夏休みに突入した3つほど年上の兄さんと一緒に、普段より遅めの時間帯に朝食の席に着いた。
寝癖のついた髪をくせっ毛だと言い張って誤魔化しながら笑い合う。
「「おはよう母さん」」
「あら、おはよう寝坊助さん達」
声を揃えた私達に母さんはクスクスと笑う。
机に並ぶ朝食は母さん特製のミートパイだ。私は未だに母さんを越えるパイ作りの職人に出会ったことが無い。
パン屋コワルスキー・クオリティ・ベイクド・グッズという人気店を開いている父さんですら、母さんのパイには敵わない。
「父さんはもう仕事?」
「仕込みもとっくに終わって、もう営業時間よ。全く、夏休みだからってリアムは浮かれてるんだから」
「仕方ないだろ! 僕の可愛いミリーと一緒の学校に通えるんだから!」
「それで夜中ミリーと話していたの?」
昨晩、兄さんの通う地元の学校に入学する話で盛り上がっていた。主に兄さんが。
兄さんは私を大好き過ぎて困る。顔の造形はほぼ一緒で、髪型と身長さえ同じにすれば見分けが付かない程なのに。残念だ。

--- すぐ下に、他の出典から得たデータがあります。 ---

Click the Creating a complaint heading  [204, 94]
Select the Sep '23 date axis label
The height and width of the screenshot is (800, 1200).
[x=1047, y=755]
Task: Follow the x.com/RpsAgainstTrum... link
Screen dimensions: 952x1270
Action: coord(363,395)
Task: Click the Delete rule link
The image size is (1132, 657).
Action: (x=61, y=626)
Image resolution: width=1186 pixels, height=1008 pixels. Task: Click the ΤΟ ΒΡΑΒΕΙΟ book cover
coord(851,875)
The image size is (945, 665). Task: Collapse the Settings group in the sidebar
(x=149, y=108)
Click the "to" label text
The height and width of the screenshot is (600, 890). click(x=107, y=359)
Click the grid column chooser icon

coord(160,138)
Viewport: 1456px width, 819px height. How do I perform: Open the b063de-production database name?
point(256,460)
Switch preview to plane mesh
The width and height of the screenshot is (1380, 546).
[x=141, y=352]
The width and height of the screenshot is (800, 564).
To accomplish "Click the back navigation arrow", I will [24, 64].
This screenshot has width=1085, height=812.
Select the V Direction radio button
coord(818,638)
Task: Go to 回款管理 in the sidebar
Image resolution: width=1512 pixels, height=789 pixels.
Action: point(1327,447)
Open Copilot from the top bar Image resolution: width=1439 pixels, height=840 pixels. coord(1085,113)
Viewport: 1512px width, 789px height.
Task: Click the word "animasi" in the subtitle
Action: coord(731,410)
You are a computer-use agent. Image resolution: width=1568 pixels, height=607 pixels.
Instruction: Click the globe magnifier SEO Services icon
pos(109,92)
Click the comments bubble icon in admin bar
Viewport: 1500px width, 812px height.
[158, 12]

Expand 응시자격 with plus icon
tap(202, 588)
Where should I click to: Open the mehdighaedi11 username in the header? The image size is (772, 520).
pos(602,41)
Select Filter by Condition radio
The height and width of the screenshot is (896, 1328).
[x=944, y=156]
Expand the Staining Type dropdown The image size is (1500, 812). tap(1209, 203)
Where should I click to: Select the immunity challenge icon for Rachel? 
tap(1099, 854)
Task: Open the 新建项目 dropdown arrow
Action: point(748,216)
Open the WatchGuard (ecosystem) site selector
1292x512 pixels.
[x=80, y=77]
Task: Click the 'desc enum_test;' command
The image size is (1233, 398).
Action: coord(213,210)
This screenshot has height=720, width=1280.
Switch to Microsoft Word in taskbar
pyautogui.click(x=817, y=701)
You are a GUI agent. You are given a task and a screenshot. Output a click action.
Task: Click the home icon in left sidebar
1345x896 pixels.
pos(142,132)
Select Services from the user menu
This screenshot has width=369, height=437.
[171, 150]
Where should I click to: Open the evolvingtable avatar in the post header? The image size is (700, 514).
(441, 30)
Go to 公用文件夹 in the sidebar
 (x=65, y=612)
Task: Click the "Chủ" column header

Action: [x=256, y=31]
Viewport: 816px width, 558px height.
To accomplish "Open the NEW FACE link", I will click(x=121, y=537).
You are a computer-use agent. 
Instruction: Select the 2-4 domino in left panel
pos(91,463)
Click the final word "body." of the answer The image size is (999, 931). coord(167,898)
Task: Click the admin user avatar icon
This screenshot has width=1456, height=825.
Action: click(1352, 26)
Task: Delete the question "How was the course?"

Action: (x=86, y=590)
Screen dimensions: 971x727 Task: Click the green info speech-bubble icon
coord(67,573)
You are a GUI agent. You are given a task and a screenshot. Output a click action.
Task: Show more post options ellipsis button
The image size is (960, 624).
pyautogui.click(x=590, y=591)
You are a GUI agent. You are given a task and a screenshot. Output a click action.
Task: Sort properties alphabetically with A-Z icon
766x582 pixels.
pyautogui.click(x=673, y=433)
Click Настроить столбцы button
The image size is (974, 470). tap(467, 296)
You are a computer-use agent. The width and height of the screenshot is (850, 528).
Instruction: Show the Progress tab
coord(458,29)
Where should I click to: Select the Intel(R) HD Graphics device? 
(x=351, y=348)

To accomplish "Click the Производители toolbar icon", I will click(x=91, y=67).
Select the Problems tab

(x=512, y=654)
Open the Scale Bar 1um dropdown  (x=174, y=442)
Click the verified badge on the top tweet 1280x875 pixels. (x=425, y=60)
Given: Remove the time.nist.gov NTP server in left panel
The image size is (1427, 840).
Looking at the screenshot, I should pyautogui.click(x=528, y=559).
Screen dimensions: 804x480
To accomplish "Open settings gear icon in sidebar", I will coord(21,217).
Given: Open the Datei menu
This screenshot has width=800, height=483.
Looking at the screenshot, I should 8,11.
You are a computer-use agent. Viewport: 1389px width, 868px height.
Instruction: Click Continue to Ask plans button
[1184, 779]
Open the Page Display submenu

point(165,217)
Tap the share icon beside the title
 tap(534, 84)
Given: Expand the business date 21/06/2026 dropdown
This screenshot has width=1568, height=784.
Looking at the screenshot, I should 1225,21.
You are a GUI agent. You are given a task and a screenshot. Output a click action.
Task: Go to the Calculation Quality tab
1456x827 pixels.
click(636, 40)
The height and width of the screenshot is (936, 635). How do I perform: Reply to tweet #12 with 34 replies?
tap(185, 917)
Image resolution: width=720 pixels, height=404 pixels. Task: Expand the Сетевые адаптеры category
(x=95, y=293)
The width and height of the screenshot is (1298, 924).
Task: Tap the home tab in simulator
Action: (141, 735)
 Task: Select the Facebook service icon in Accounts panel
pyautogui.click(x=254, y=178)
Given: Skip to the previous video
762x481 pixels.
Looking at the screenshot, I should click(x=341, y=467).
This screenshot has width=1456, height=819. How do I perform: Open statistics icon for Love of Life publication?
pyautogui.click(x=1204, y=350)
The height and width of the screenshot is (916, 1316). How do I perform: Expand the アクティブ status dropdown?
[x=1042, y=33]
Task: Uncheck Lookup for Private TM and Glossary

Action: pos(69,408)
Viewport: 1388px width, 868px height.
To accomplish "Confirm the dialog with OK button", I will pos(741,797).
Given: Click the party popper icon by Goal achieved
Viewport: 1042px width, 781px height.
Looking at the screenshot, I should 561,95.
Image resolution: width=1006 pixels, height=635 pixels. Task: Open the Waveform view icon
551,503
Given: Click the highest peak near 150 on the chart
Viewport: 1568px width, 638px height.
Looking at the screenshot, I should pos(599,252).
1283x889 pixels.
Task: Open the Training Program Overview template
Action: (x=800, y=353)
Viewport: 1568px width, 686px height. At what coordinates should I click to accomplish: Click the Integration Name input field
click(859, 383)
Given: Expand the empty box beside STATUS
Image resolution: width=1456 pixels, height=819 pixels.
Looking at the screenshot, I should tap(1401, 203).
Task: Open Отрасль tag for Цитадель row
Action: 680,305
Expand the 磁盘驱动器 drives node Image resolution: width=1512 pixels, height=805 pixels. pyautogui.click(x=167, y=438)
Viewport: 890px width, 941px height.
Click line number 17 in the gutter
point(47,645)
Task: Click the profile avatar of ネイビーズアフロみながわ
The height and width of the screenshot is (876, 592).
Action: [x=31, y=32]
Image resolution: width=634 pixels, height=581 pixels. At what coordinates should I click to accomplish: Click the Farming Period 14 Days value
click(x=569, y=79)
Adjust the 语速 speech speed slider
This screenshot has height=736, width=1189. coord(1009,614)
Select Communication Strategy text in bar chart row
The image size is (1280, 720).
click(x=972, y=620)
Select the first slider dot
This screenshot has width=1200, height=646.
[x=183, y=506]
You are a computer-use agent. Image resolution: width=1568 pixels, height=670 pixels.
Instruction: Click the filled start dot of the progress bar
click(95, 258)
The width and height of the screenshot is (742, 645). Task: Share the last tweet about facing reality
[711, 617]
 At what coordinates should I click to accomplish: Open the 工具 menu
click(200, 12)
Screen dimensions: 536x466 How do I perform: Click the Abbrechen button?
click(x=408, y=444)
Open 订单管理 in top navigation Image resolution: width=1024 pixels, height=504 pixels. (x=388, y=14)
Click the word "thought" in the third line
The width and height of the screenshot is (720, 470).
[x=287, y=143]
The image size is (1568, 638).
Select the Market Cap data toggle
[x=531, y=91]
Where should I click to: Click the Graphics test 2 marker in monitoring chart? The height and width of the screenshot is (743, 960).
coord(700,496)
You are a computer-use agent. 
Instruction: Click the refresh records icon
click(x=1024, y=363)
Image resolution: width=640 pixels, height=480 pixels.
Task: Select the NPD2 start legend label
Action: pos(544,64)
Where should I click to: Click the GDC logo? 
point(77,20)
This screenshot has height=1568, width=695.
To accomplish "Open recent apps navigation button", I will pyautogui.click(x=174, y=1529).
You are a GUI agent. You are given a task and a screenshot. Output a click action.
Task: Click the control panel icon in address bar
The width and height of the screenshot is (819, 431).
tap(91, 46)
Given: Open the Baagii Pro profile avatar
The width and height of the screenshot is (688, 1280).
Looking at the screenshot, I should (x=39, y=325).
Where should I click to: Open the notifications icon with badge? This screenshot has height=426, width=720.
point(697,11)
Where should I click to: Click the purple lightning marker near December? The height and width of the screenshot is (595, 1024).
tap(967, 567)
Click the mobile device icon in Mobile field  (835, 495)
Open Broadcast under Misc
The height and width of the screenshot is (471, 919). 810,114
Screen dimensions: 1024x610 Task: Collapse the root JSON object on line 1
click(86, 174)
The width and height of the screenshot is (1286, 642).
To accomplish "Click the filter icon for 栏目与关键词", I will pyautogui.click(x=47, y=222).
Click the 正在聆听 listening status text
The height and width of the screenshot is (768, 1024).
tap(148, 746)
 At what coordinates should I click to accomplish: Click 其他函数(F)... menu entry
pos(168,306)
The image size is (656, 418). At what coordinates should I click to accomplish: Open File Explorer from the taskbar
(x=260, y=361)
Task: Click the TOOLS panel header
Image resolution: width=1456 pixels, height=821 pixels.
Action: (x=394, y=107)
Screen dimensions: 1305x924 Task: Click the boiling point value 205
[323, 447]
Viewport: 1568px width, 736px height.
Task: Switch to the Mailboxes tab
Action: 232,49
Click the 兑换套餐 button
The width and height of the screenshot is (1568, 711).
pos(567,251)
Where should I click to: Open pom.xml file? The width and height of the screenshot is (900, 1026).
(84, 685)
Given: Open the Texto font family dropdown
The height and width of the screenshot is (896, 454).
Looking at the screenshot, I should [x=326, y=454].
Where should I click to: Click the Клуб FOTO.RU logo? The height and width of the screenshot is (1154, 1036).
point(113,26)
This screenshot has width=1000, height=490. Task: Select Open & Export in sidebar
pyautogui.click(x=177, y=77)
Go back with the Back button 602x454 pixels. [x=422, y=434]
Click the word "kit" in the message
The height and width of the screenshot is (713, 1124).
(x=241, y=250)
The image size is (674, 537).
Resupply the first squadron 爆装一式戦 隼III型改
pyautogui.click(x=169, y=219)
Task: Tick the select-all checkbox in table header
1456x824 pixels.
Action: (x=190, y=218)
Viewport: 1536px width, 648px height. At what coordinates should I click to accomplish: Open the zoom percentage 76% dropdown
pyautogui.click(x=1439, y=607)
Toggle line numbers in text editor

「ミリー、僕のエミリー。今とても失礼な事考えたね?」
「兄さん心読まないで」
「無理だね! 僕とミリーは二人で一つだから!」
「……母さぁん」
「ハイハイ、ほら、早くお食べなさい」
はーい、と返事をして食べ進める。
母さんのパイは温かいココアと共に食べるのが最高に好きなんだけど、夏場の冷たいココアはなんとなく違うので紅茶をお供にミートパイを頬張る。伸びる手と、食べる速度は兄さんと同じだ。
母さんは私達を見てクスクスと幸せそうに笑う。
「見た目だけじゃなくて行動もそっくりなんだから」
「酷いよ母さん!私兄さんみたいに変態じゃないのに!」
「なっ、僕はミリーみたいに可愛い子見かけたら声掛けに行く節操なしじゃないからね!?ミリー一筋だよ!」
「……中身はジェイコブそっくりなのよねェ。あなた達、互いの顔は?」
「「エクセレント!」」
「あァ、彼の血だわ。私の顔が大好きな所」
母親譲りのストロベリーブロンドとグリーンアイと美貌を持った兄さんの顔は、顔だけは素晴らしい。つまり兄さんと同じ顔してる私も素晴らしいと自画自賛する。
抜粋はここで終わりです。